#### Task to complete:
Starting with the line that includes "Open the profile avatar of tweet author", write out every remaining line of the records below exactly as it appears, leaving out any images.

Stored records
+---+

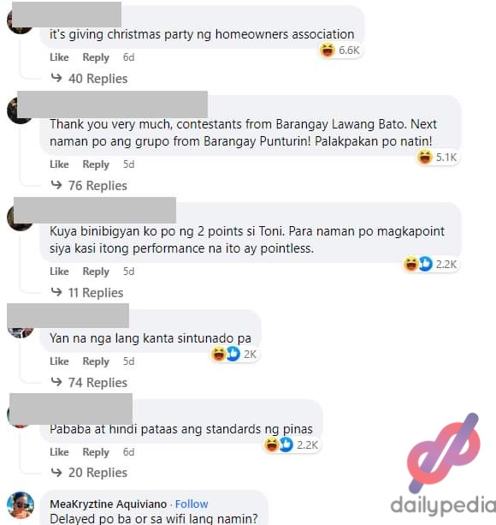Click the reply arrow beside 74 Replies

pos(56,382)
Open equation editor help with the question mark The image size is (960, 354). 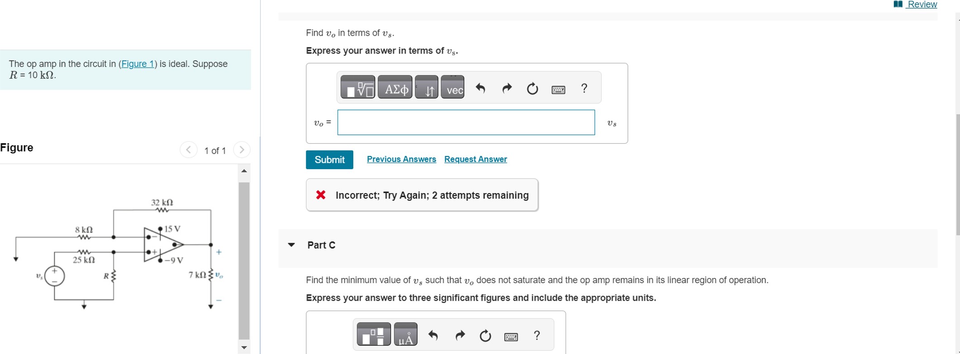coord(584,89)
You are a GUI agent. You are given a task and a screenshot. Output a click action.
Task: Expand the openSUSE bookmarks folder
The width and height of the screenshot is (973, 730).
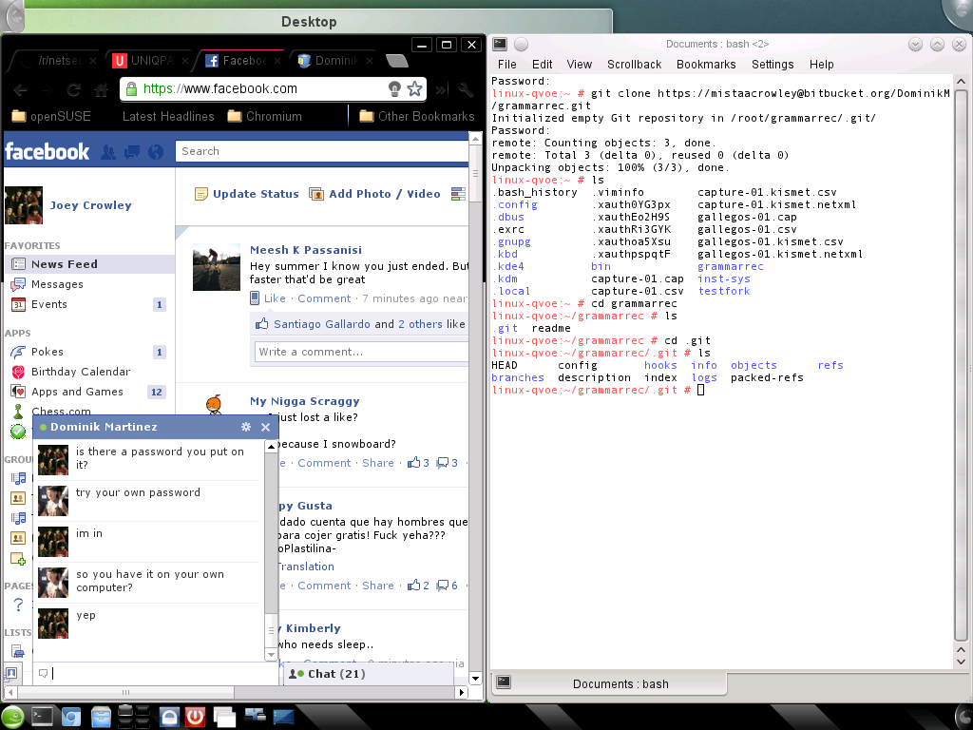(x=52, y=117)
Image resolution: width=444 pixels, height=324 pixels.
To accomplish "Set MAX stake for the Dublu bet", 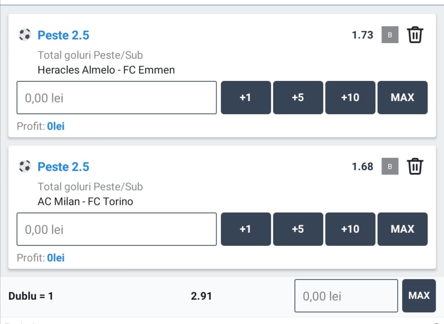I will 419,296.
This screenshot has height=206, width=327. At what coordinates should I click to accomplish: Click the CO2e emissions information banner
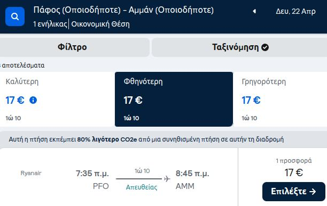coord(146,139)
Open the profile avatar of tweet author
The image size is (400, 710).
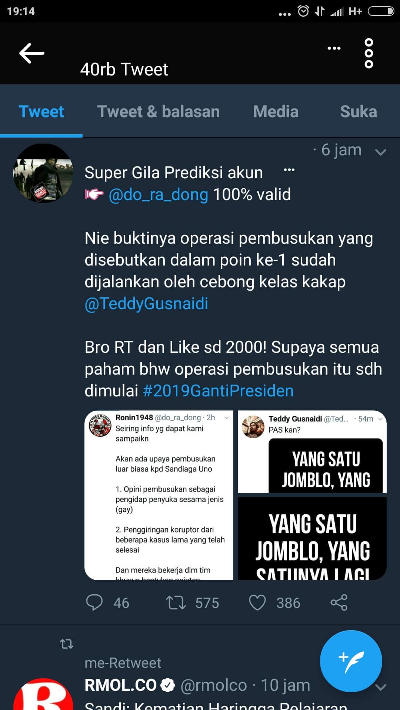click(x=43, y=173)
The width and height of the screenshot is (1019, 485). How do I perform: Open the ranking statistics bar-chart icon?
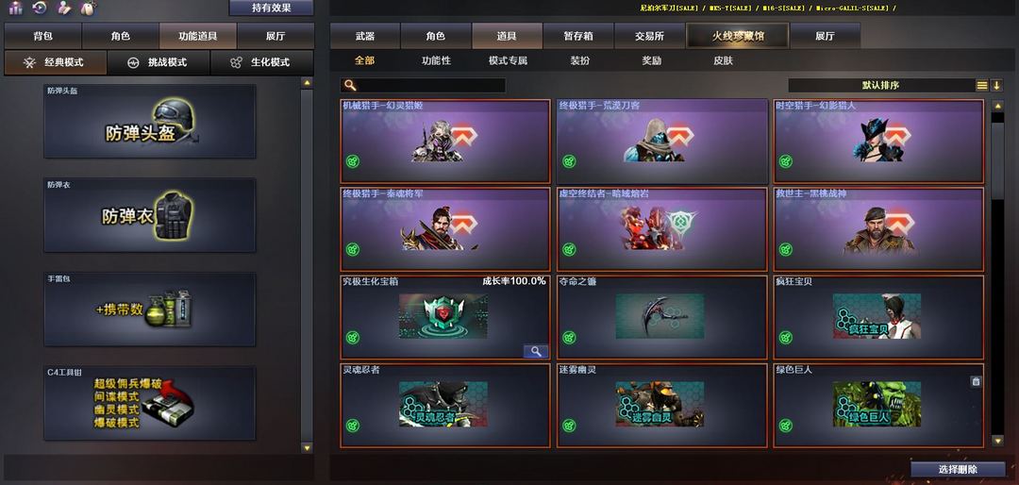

+---+

#### Response area:
Open the profile avatar of tweet author
The image size is (400, 710).
click(x=43, y=173)
The width and height of the screenshot is (1019, 485). How do I perform: Open the ranking statistics bar-chart icon?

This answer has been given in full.